SOURCE TEXT
## START

So what is the difference?

$(1)$ If you do the calculation component-wise, then you calculate $\omega_1$ by taking $a_{11}$ and multiplying it by $\nu_1$ to which you add $a_{12}$ multiplied by $\nu_2$ ... Then you calculate $\omega_2$ by taking $\nu_1 a_{21}$, adding $\nu_2 a_{22}$ ... Until you have calculated $\omega_q$, at which point you are done. So in every step (i.e. for every $\omega_i$), you have to go back to your vector $\boldsymbol{\nu}$, check again what $\nu_1$ was (because you have propably forgotten it when you got to $\nu_3$), look at what $a_{i1}$ is, and do the multiplication.

$(2)$ Using the column vectors of $A$, you check the value of $\nu_1$ once, multiply every component of $\boldsymbol{a}_1$ by it, and write down the resulting vector. Now you never have to think about $\nu_1$ ever again, you just continue with $\nu_2$, $\nu_3$ etc. And when all the $\nu_j \boldsymbol{a}_j$ lay written down before you, you may just squash (add) them together to get the desired result.

So by using $(2)$ you avoid a lot of going back to look at what $\nu_j $ was.

## END

DATASET SECTION
## START

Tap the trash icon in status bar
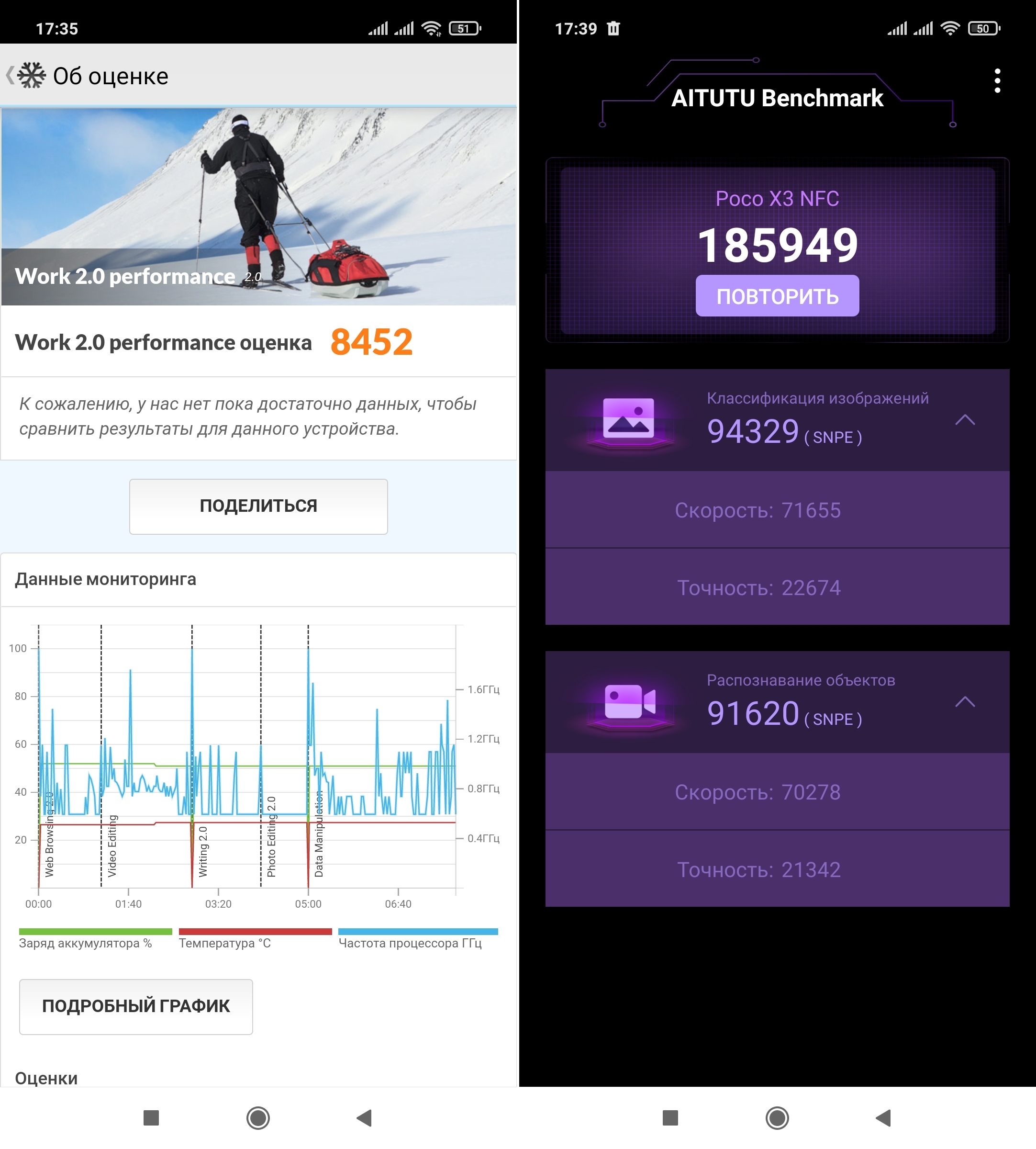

## END

TASKS AND EXERCISES
1. Answer these about the passage on matrix-vector multiplication:
(a) In the component-wise calculation, after which quantity are you done?
(b) In the column-vector approach, by what value do you multiply every component of $\boldsymbol{a}_1$?
(c) According to the final sentence, what does approach $(2)$ let you avoid?
2. Write the next part of the passage on matrix-vector multiplication, picking up after its final sentence.
The material shown above stands apart from the passage on matrix-vector multiplication.

RESULTS OF THE EXERCISE
1.
(a) $\omega_q$
(b) $\nu_1$
(c) A lot of going back to look at what $\nu_j$ was.

2.
Matrix-Matrix multiplication

Now we get to the bit you asked for. If I have to calculate $AB$, I use the following fact

$$ AB = A \begin{pmatrix} & & & \\ \boldsymbol{b}_{1} & \boldsymbol{b}_{2} & \dots & \boldsymbol{b}_{p} \\ & & & \\ \end{pmatrix} = \begin{pmatrix} & & & \\ A \boldsymbol{b}_{1} & A \boldsymbol{b}_{2} & \dots & A \boldsymbol{b}_{p} \\ & & & \\ \end{pmatrix} \tag{3} $$ using $(2)$ to calculate the $A \boldsymbol{b}_{j}$'s.

Let me convince you that the above is actually true, so that you can use it without concern.

We want to know what the $j$-th column vector of $AB$ is. Now if we take $\boldsymbol{e}_j$ to be the vector which has 0 everywhere, except for the $j$-th component, which is 1, we have, by $(2)$, that $(AB) \boldsymbol{e}_j$ is the column vector we are looking for. But this also equates to $$ (AB) \boldsymbol{e}_j = A(B \boldsymbol{e}_j) = A \boldsymbol{b}_j $$ Again, the advantage of calculating the product like this is that you have to remember some values less often. This time you will have to check some values several times. But it's still worse if you use the $(AB)_{ij} = \sum_k a_{ik} b_{kj}$ -Way to do the multiplication. There are some other cases, where handling matrix multiplication in this way can be useful.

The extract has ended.